▸ Tasks to perform
1. Answer these questions from the text on North Carolina deer management:
(a) Which county is named as an exception with higher doe harvests?
(b) What documented fawn survival rate would raise concerns?
(c) How is MO DNR funded?
2. Decide whether each statement agrees with the text on North Carolina deer management. Answer yes or no, and quote the words from the text that settle it.
(a) Alabama monitors doe/fawn ratios with trail cameras.
(b) Most counties in North Carolina have higher doe harvests than buck harvests.
(c) Trapping is called ineffective for intensive control in a specific area.

You can't shoot more does and every young buck and expect results. You have to combine a heavy doe harvest with a let-the young-bucks-live management policy. Most counties in North Carolina have higher buck harvests than doe harvests. The few exceptions (eg. Person County) have higher doe harvests and are known for record-book bucks.
 

2boyz

Twelve Pointer
Contributor
The doe/fawn ratio, fawn survivability, will be a number that all hunters in NC will understand as we seek to better understand the impact of predation/coyotes. Documented survival rates of <30% will raise concerns.

Speculation: Other than kill by county, NC probably has minimal/no monitoring of the herd across the various districts/population bases. This is zero criticism of regulators/scientists. The issue with NC's deer population has been focused on population control with very little concern about the possibility of wide-spread population destabilization.

States such as AL, MO and others use techniques such as tagged animals and trail camera surveys (population density, doe/fawn ratio) to monitor herd trends. (Critical Point: MO DNR is incredibly well-funded via a % of sales tax revenue legislated to go to DNR.) Alabama monitors doe/fawn ratios with trail cameras. Possibly every state has such a program...I don't know. However, rest assured that the doe/fawn ratio will be a number that we will all grasp as states move forward.

PhD wildlife biologists, in the pre-SAS era, were the best statisticians in the world. They still are. Given the data, biologists will provide sound guidance for herd management as we move forward.

SUMMARY: I contend that the destabilizing impact of predation has had significantly more impact in NC than has been communicated to hunters. If it does not yet exist on a widespread basis, trail cam monitoring of the deer herd will play a major role in NC. Hopefully, researchers will include motivated hunters as a critical segment of the solution via being a source of data collection as trials are developed.

Coyotes will continue to play a major role until a wide-spread, predictable control method evolves. Ideally, this will involve predictable and repeatable techniques to attract a large group of sport hunters targeting coyotes during deer fawning season. Trapping is incredibly effective for intensive control in a specific geographic area. Areas the size of eastern NC add another perspective.

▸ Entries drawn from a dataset

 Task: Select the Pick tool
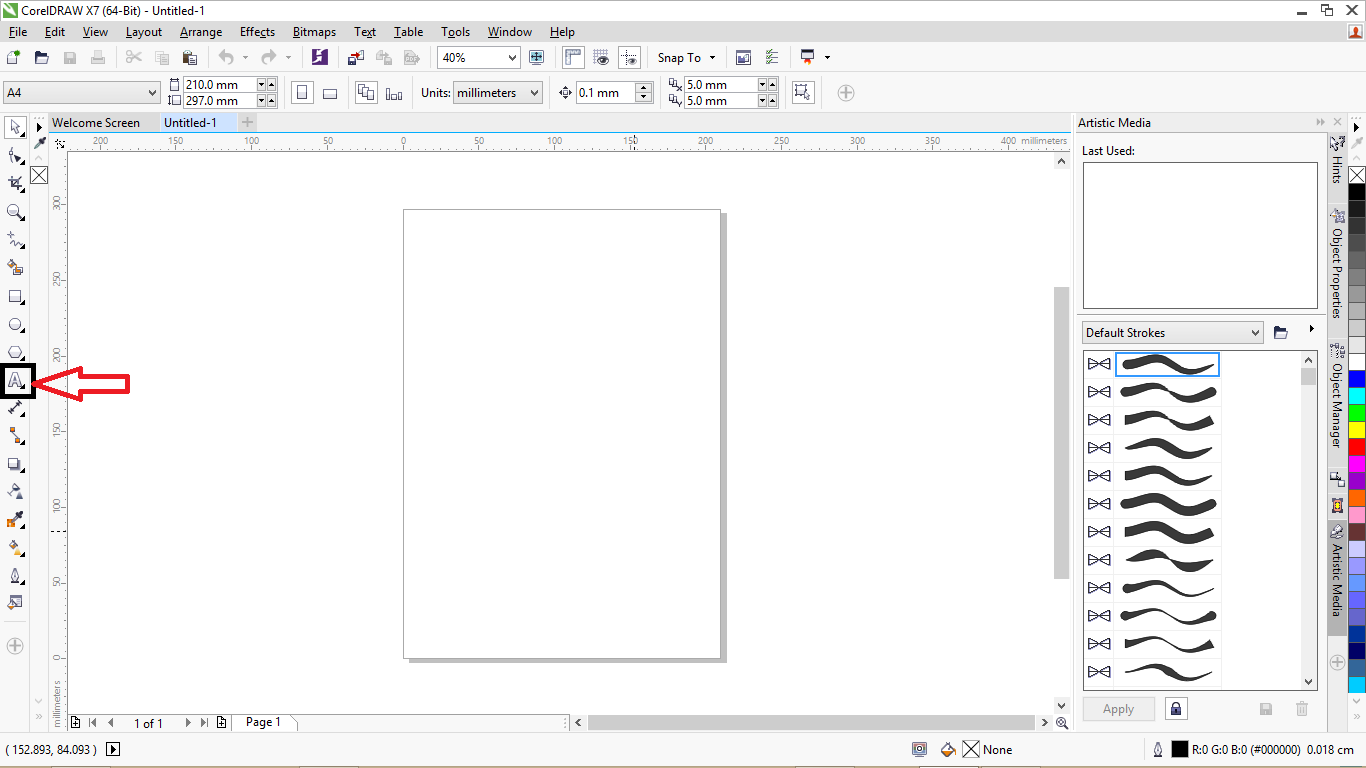click(14, 128)
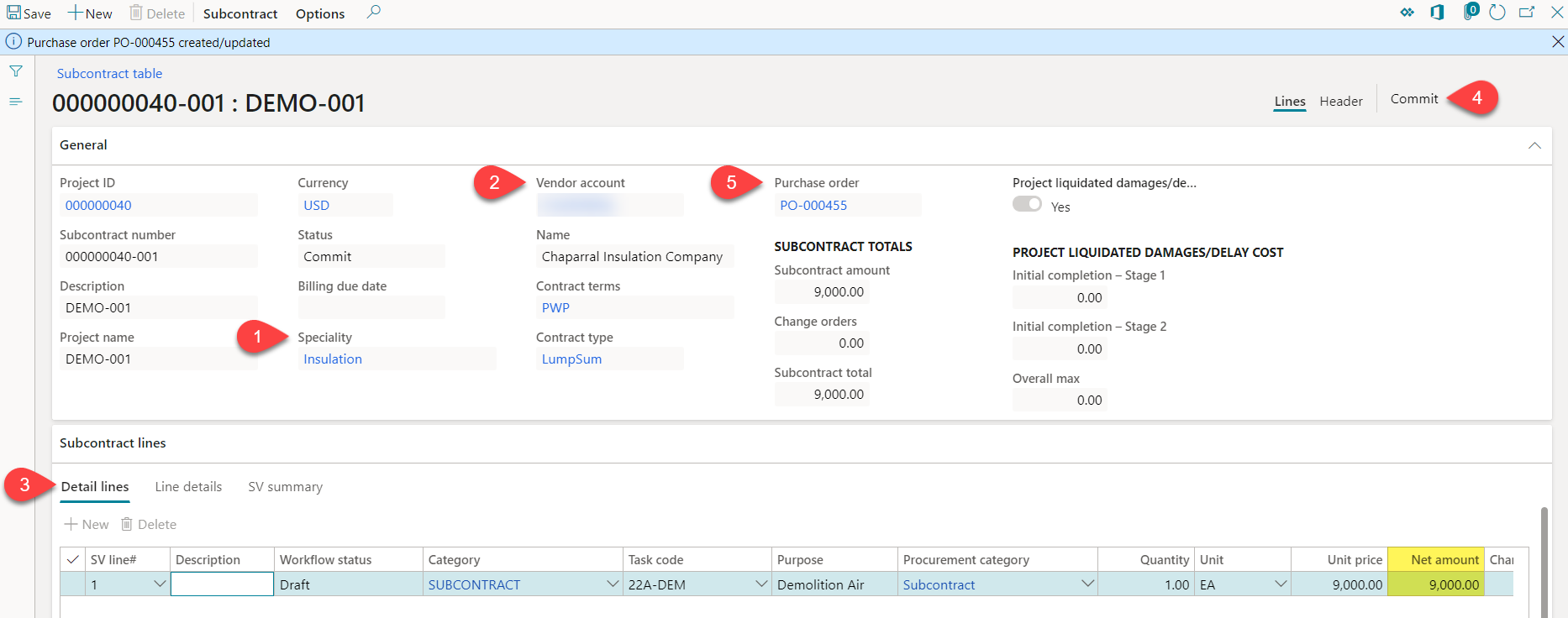
Task: Switch to the Line details tab
Action: tap(188, 487)
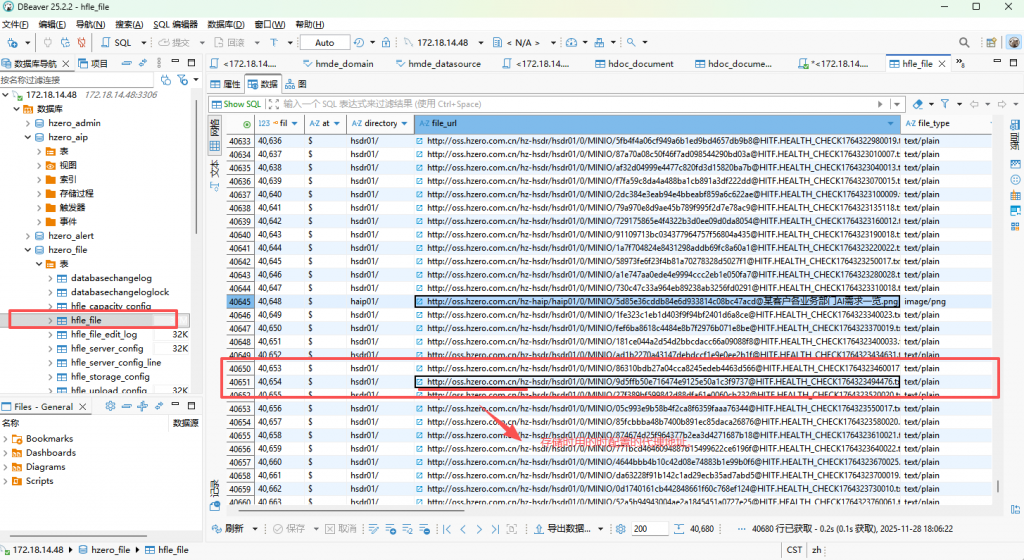Open the Bookmarks folder in Files panel
Viewport: 1024px width, 560px height.
coord(49,439)
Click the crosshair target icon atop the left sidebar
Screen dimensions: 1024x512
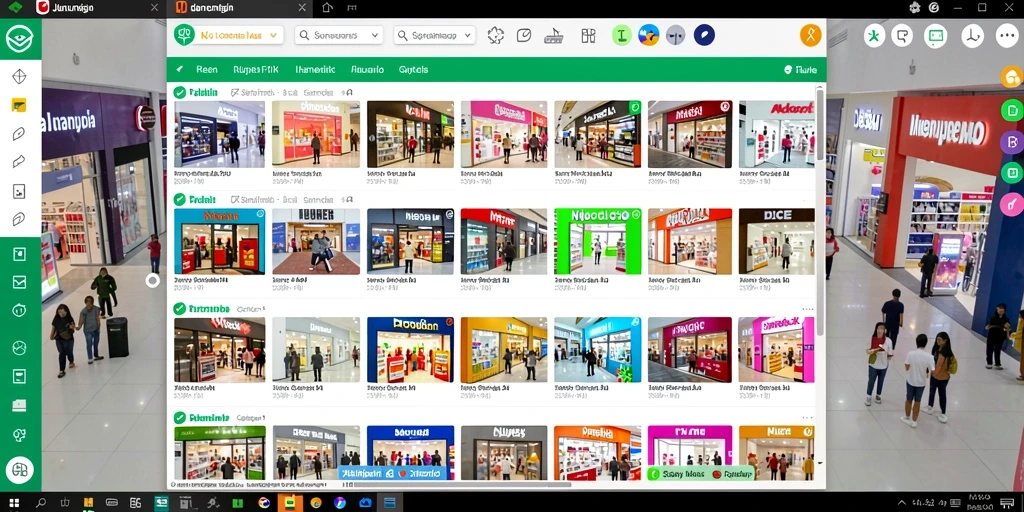point(19,76)
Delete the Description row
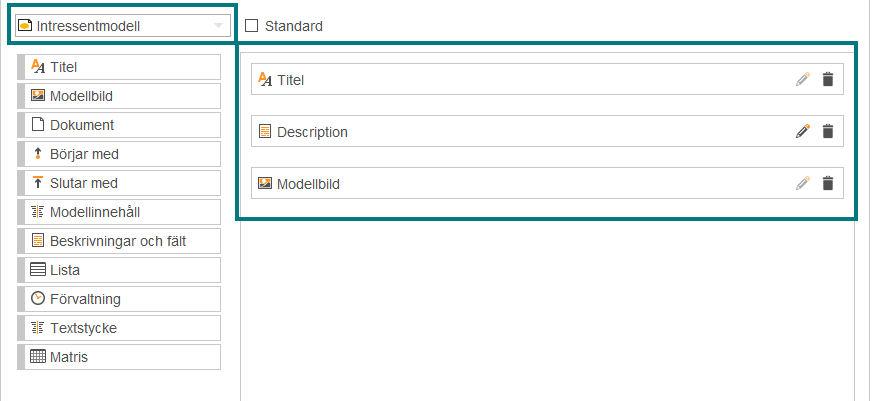877x401 pixels. (x=828, y=131)
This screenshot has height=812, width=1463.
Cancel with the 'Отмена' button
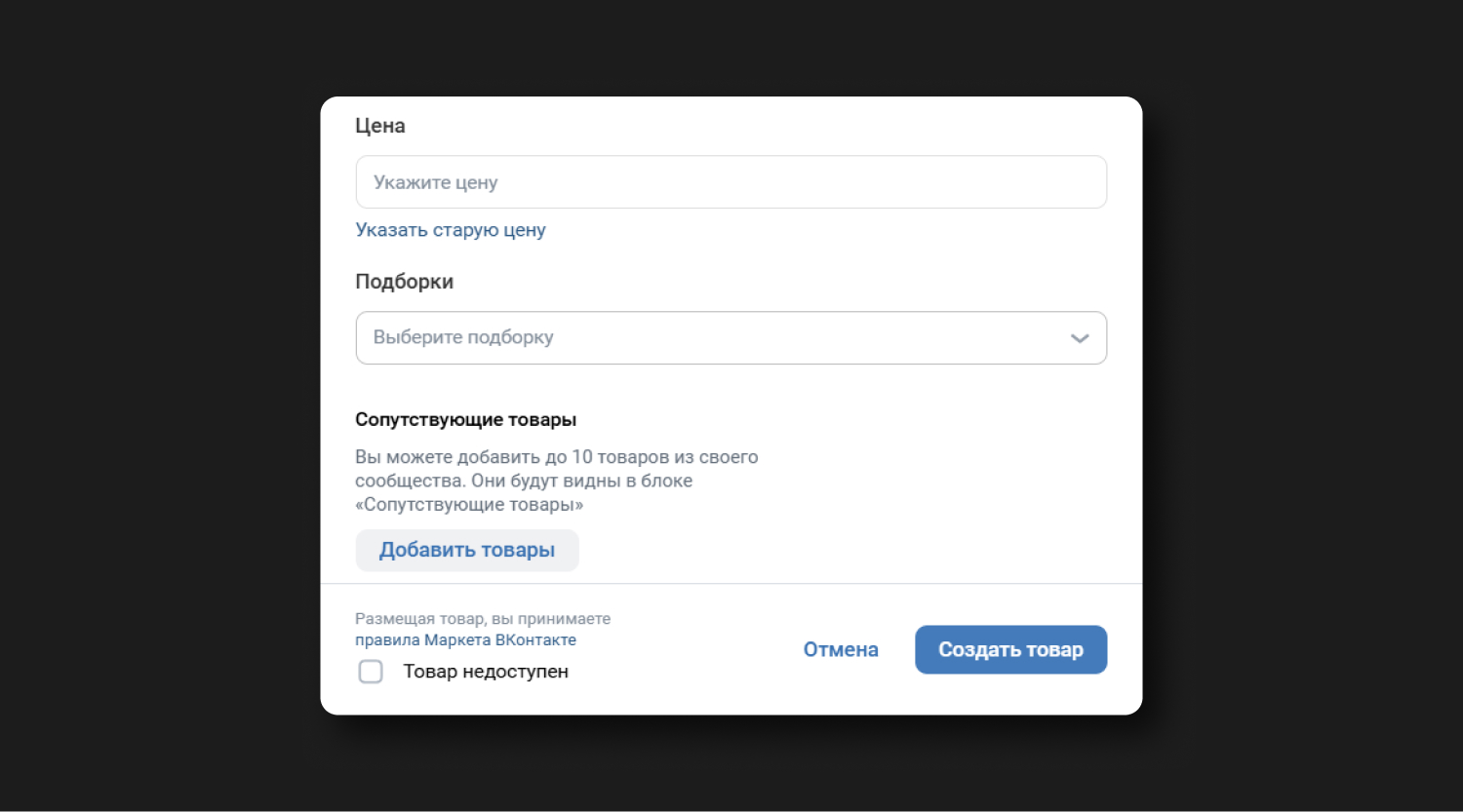tap(841, 650)
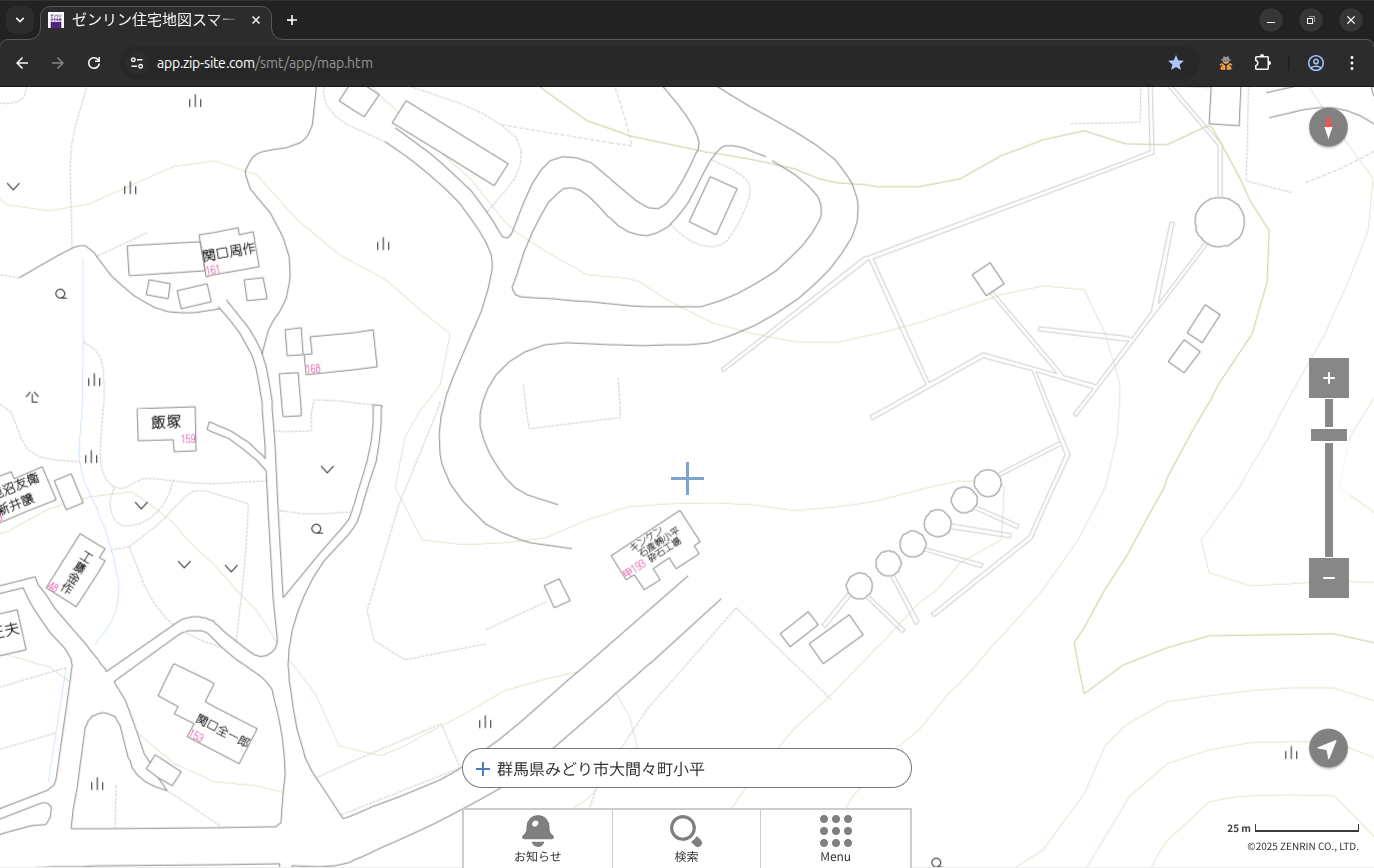1374x868 pixels.
Task: Open a new browser tab
Action: (292, 20)
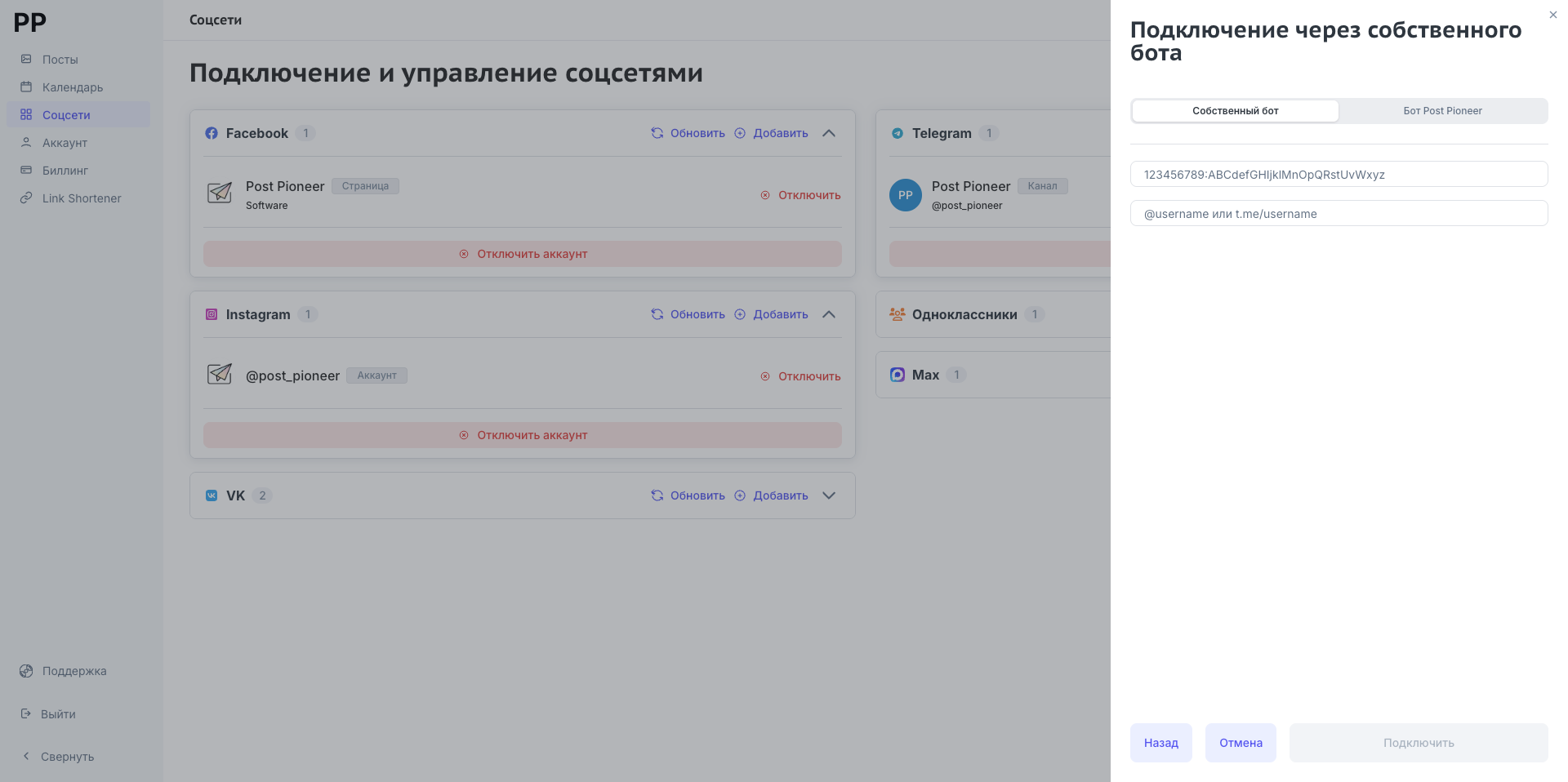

▸ Expected outputs
1.
(a) Person County
(b) Less than 30%
(c) Through a percentage of sales tax revenue legislated to go to DNR

2.
(a) Yes: "Alabama monitors doe/fawn ratios with trail cameras."
(b) No: "Most counties in North Carolina have higher buck harvests than doe harvests."
(c) No: "Trapping is incredibly effective for intensive control in a specific geographic area."